* Texte à lire *
# # # # #

Le mode EJECT incarne le cœur de l'expression de cette nouvelle maîtrise du temps personnalisé à l'ère du marketing post-démographique. À la différence du ralentissement ou de la mise en pause (qui changent le tempo, et non les règles), le mode EJECT implique de pénétrer dans les comportements des individus, à l'instar d'un hacker, afin de réinventer les règles de la création d'une relation dans son ensemble. Dans le secteur de la santé, cette tendance est illustrée par l'essor des thérapies naturelles et alternatives. 41 % des Français affirment privilégier les médecines alternatives.
Pourtant, dans le domaine complexe et particulièrement réglementé de la santé, il n'est pas toujours possible de trouver immédiatement une alternative adaptée. Ainsi, s'agit-il d'une question de recadrage du dialogue entre les patients et les professionnels de santé ?

# # # # #

* Données recueillies *
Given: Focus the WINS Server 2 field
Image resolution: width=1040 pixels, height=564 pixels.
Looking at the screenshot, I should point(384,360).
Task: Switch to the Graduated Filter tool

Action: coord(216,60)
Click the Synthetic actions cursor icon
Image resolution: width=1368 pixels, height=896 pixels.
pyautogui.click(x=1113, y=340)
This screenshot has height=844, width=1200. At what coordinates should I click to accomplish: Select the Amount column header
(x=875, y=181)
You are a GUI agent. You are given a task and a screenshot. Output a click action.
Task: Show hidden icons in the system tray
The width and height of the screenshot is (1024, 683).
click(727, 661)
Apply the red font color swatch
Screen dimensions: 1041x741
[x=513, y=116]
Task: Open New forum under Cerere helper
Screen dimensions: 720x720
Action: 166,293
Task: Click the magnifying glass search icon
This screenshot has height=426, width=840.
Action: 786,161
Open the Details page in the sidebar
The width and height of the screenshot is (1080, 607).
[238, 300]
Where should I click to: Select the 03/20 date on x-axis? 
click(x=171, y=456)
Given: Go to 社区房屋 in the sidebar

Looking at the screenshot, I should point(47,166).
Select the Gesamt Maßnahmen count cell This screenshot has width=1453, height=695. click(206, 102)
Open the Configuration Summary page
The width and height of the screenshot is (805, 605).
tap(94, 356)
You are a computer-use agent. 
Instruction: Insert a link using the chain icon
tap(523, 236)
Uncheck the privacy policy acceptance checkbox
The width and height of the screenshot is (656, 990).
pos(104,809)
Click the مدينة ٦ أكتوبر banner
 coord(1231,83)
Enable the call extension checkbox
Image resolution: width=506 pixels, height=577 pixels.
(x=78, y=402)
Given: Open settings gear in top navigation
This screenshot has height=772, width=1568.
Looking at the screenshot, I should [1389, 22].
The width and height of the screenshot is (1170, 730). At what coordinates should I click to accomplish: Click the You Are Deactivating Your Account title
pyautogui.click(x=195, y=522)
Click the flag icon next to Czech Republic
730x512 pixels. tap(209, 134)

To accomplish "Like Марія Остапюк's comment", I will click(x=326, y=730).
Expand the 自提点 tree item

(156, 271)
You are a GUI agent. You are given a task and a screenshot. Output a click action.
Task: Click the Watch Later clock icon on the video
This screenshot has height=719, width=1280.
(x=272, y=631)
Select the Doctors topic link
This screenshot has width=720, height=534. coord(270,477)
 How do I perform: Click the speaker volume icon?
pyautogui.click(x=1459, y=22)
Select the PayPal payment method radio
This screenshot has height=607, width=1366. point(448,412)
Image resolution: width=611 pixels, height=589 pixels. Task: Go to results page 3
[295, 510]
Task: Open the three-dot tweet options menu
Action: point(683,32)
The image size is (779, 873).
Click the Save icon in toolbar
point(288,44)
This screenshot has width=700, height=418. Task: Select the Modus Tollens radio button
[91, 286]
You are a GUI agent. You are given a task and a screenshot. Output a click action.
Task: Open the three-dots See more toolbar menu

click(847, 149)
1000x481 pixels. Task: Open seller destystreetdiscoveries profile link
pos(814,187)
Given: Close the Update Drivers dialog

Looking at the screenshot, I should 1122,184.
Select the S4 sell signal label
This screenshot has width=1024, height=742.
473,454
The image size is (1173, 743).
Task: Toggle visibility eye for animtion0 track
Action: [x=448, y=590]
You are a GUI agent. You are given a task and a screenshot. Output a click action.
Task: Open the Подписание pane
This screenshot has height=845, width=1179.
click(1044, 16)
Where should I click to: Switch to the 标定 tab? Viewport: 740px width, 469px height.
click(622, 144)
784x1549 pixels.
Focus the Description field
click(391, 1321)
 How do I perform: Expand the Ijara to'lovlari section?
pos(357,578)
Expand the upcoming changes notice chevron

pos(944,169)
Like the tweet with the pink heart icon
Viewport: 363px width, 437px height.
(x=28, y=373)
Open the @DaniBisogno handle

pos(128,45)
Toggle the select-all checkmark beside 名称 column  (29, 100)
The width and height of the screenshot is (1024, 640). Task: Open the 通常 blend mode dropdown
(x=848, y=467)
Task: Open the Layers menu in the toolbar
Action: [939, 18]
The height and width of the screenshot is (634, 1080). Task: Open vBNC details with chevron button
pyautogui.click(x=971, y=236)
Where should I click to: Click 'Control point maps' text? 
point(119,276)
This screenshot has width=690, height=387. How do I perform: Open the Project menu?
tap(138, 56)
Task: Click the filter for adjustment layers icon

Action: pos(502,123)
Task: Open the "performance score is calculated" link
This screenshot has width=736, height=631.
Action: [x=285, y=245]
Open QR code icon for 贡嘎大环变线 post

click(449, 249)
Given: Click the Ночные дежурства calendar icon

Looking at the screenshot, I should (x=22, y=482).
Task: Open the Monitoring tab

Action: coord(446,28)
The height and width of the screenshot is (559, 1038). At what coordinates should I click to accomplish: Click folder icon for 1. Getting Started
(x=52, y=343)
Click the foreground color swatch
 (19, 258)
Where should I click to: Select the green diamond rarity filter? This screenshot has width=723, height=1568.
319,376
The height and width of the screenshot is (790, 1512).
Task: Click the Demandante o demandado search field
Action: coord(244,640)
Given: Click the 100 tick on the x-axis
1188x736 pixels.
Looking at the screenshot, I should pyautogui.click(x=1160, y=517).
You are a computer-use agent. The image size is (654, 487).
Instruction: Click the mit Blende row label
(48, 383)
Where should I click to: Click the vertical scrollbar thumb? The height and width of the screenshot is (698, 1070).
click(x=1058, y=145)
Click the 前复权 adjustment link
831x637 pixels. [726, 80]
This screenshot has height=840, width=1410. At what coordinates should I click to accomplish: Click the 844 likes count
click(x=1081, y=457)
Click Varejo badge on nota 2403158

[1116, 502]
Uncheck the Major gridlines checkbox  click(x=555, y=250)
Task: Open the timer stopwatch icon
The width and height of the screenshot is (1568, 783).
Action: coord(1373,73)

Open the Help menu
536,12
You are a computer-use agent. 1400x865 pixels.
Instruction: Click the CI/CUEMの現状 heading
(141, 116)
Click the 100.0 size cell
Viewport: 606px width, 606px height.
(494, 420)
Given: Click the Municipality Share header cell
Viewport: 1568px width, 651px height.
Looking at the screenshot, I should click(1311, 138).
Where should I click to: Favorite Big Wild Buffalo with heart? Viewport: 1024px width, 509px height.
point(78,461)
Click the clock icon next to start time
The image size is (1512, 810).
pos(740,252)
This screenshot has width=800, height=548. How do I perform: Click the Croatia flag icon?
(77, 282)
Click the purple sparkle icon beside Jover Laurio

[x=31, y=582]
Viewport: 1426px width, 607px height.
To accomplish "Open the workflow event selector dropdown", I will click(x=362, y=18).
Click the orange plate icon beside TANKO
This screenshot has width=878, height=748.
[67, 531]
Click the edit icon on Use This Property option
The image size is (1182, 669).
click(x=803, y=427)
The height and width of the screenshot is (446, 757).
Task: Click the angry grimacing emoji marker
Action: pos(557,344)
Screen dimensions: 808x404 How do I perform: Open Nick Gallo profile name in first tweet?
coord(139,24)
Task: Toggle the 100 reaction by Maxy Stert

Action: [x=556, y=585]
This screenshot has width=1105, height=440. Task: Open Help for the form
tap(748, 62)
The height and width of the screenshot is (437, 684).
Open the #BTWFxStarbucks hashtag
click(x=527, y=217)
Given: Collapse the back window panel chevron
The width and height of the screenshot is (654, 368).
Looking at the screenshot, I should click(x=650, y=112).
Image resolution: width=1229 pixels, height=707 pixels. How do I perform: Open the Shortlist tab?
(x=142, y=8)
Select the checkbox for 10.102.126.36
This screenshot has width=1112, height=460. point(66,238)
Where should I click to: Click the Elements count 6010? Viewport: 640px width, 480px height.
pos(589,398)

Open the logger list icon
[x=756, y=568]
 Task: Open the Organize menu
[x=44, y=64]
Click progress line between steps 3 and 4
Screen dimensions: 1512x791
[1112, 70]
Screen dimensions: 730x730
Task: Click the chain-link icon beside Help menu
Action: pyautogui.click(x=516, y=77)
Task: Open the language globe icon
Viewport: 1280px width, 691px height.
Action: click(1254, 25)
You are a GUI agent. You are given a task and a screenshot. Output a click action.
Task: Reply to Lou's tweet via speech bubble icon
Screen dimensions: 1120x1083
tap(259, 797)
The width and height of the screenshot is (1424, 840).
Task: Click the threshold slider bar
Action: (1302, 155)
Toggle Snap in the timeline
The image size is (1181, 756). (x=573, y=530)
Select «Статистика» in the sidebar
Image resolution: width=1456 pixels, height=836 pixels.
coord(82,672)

# # # # #

* Consignes *
1. Traduisez en anglais la phrase suivante du texte sur le mode EJECT : « Dans le secteur de la santé, cette tendance est illustrée par l'essor des thérapies naturelles et alternatives. »
2. Indiquez si chacune des affirmations suivantes s'accorde avec le texte sur le mode EJECT, en répondant par oui ou non et en citant les mots du texte qui tranchent : (a) Le ralentissement modifie les règles de la relation. (b) 41 % des Français déclarent privilégier les médecines alternatives. (c) Dans la santé, on trouve toujours immédiatement une alternative adaptée.
3. Prolongez le texte sur le mode EJECT à partir de sa dernière phrase.

* Réponses *
1. In the health sector, this trend is illustrated by the rise of natural and alternative therapies.

2.
(a) Non : « qui changent le tempo, et non les règles »
(b) Oui : « 41 % des Français affirment privilégier les médecines alternatives »
(c) Non : « il n'est pas toujours possible de trouver immédiatement une alternative adaptée »

3.
Le cas de Salvatore Iaconesi, un patient dont le cancer a été diagnostiqué en 2012, est un exemple intéressant. Son dossier médical était inaccessible, mais, refusant de laisser cet obstacle l'empêcher de trouver des réponses, il a piraté le système et est parvenu à « télécharger » son dossier médical, puis a invité des influenceurs du web à étudier son cas. Salvatore Iaconesi a mis au point sa propre stratégie thérapeutique à l'aide de son équipe de conseillers. Même s'il s'agit d'un cas extrême, cette histoire illustre à quel point même la confiance accordée au système de santé peut passer en mode Eject.
Autre exemple relatif au mode EJECT : le site web et l'application Ginger.io. Le phénomène des big data a permis à cette entreprise d'ouvrir la voie à de meilleurs soins de santé grâce aux smartphones. Cette application mobile peut être utilisée par les patients où qu'ils se trouvent et leur permet de traiter leurs maladies chroniques en s'adressant à un professionnel de santé directement via l'application. La relation qui les unit à leur médecin est ainsi permanente.
LE MODE
"RECORD"
Le mode RECORD, qui émerge paradoxalement aux côtés du mode EJECT, tire son origine de la volonté de revenir aux fondamentaux, aux origines et aux bases qui ont permis de tisser le lien entre les marques et leurs clients finaux.
La gestion de la relation, le respect et une attitude à la fois polie et bienveillante ajoutés à des capacités d'écoute appropriées font leur retour parmi les premiers leviers d'engagement que chaque marque devrait maîtriser.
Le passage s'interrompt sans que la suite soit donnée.